§ **GOAL OF THE EXERCISE**
State how many lines in the records below contain the word "legend". Give only the number.

§ **Entries on locating words and elements**
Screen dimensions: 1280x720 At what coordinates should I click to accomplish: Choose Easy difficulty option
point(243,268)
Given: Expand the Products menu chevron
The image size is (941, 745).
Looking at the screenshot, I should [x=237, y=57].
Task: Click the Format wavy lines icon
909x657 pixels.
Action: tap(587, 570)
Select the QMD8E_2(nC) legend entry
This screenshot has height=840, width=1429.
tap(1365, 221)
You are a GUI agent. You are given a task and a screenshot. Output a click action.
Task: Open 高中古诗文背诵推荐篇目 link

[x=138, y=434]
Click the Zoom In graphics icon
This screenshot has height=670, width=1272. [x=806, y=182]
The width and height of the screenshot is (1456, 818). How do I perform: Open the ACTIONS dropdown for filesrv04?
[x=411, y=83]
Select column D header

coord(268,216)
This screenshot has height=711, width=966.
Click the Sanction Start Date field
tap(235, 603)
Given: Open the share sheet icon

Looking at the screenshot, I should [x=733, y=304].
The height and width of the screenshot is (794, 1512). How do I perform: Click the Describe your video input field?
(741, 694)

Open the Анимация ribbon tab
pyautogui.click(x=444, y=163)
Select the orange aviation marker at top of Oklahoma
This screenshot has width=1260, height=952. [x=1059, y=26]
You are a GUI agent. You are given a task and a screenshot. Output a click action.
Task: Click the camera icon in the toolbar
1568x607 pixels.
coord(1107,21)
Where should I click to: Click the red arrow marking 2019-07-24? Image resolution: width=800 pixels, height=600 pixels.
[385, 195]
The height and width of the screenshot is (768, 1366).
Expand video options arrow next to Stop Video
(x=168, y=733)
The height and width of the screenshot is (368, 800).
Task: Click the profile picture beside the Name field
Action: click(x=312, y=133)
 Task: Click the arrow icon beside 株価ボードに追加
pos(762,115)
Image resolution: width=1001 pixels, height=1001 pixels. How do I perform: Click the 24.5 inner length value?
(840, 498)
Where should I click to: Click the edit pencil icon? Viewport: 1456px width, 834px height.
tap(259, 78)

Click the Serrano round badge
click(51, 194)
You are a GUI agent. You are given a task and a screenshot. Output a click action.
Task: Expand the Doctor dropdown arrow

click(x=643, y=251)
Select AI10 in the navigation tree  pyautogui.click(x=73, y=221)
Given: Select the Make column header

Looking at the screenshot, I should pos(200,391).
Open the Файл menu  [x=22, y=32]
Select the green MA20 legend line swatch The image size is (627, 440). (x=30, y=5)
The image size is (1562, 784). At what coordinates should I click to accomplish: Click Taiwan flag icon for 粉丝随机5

§ **RESULT OF THIS TASK**
2